When you’re working to improve your rankings in Google, it’s easy to slip into the idea of trying to improve the rankings for your entire website at once. While there is a bit of benefit to that, generally speaking Google looks more closely at individual pages than they do at entire sites. In fact, most of your searches on Google will lead to specific, well-optimized internal pages on websites, and not their home page.
As an example, I just searched for “best playstation games” and got the following results:
You’ll notice that every single one of them was for an internal page on a website. I suspect most of your searches end up that way too.
Related is the often overblown concern about how well the home page of your website ranks. While you certainly don’t want to ignore your home page, most users will indeed arrive on your site via internal pages. This is important for two reasons:
- You need to make sure you optimize your entire site for Google.
- You need to make sure you optimize your entire site for your visitors. Most visitors won’t arrive on your home page to learn how great you are; they’ll land on a random article deep in your site. Does that page provide context and links to help them learn more about you?
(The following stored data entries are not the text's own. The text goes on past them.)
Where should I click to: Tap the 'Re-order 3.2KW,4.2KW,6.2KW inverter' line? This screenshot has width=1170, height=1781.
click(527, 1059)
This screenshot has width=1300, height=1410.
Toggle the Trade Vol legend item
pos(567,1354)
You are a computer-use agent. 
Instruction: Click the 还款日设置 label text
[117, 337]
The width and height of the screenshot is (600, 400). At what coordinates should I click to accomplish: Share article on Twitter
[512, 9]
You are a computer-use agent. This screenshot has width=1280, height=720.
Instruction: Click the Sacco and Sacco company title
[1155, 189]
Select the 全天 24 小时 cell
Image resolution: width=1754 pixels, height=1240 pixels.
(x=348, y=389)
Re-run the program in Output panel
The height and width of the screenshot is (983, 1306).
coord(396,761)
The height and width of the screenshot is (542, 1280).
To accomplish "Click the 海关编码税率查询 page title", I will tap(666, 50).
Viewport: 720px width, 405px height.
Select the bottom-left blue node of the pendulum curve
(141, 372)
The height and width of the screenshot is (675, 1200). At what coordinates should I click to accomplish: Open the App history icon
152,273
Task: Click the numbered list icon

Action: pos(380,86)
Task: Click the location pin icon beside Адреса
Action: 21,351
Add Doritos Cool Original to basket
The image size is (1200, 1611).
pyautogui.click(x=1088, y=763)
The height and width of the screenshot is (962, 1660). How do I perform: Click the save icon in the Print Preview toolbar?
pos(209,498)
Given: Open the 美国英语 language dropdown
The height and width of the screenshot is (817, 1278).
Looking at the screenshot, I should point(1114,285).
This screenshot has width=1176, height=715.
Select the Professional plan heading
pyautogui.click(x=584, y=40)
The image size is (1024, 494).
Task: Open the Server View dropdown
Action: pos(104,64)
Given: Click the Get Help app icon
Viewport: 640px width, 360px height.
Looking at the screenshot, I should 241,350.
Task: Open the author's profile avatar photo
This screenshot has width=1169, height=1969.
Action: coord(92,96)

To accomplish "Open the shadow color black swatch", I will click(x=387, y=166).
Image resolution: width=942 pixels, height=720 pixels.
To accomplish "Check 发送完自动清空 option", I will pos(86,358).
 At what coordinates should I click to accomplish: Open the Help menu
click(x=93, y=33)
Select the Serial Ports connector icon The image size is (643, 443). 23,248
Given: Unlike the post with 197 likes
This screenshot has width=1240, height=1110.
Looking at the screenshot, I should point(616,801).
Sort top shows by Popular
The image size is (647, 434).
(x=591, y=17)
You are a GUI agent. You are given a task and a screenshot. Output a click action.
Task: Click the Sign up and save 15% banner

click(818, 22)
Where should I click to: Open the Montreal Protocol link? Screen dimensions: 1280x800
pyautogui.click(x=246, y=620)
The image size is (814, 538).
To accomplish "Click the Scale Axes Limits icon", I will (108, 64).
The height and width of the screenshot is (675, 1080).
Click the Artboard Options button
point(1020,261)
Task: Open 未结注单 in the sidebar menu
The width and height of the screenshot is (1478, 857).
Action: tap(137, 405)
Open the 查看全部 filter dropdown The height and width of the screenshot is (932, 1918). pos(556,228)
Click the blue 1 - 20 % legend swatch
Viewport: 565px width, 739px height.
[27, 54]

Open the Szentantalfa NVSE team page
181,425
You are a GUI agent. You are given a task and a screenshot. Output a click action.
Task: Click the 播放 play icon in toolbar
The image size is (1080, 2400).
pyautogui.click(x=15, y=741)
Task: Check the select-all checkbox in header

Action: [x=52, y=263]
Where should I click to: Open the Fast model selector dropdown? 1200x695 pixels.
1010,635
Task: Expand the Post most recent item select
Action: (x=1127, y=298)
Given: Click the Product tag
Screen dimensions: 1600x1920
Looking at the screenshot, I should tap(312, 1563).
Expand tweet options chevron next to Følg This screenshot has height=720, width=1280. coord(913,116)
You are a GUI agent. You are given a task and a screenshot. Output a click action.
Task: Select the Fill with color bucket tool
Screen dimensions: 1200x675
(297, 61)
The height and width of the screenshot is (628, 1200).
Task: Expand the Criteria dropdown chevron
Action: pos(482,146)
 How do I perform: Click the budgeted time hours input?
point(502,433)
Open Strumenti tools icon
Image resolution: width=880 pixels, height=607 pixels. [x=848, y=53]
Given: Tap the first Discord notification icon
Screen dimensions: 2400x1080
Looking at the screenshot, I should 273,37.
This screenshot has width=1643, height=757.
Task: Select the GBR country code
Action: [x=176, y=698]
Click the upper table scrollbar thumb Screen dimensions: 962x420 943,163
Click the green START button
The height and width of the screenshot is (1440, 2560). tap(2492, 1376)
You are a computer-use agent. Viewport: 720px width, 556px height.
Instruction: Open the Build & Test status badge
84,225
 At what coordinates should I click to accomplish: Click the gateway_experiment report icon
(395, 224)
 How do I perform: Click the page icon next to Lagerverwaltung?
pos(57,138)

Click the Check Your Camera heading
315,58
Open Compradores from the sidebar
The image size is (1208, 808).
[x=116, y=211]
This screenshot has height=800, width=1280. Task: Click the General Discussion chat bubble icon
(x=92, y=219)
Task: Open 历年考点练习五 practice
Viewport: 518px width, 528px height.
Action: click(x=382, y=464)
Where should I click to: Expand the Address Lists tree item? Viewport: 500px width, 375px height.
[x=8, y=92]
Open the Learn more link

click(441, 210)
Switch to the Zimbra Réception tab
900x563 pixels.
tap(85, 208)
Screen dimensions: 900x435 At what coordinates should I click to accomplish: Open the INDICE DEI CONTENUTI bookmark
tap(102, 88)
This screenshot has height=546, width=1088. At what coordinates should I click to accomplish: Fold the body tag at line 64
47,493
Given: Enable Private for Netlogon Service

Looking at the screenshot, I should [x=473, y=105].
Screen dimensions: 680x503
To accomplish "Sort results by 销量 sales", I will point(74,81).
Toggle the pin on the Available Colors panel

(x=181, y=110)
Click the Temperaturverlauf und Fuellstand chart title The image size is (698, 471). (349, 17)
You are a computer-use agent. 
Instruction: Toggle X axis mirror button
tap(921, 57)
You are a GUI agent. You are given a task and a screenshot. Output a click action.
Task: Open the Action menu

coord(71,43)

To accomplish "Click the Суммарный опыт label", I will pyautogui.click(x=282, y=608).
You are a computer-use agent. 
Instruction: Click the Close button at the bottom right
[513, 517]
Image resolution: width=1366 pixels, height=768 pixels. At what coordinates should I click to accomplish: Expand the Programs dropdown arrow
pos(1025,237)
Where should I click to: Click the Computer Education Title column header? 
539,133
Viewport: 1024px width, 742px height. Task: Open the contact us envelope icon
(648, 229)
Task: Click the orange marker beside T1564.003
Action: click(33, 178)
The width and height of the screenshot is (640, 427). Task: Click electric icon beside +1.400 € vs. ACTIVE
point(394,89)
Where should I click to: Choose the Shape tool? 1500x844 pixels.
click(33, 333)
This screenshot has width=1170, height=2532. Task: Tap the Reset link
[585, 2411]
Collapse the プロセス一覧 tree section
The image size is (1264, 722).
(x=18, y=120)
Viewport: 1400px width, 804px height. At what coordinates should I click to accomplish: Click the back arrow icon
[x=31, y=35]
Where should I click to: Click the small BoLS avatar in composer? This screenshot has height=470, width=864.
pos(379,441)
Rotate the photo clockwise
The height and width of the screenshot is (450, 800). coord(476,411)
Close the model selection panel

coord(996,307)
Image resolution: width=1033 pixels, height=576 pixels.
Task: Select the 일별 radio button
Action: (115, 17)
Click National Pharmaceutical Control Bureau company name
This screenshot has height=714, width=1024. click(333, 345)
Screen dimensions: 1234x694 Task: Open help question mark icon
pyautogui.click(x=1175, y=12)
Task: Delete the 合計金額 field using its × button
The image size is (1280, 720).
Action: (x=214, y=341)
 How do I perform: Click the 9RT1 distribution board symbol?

Case in point, in 2020 we had a total of 20,036 visits to the GreenMellen website. 4,962 of them came through the home page, which was certainly a lot. While it was our most popular page, which is generally the case, this means that over 75% of our visitors arrived on our site somewhere other than the home page! Here’s a screenshot to show you what I mean:
Notice the number in the far lower right corner – 1296. This shows that people arrived on our site through almost 1300 different pages. Google didn’t just drop people at our front door — it took them to exactly the page that best answered their question, just like the PlayStation example we saw above.
If people come through your front door, you don’t necessarily know why they’re there, so make sure your home page passes “the grunt test”. If they land elsewhere, it’s because Google thought that specific page on your site was a good answer to your question, so make sure you guide them from that page to take the next step.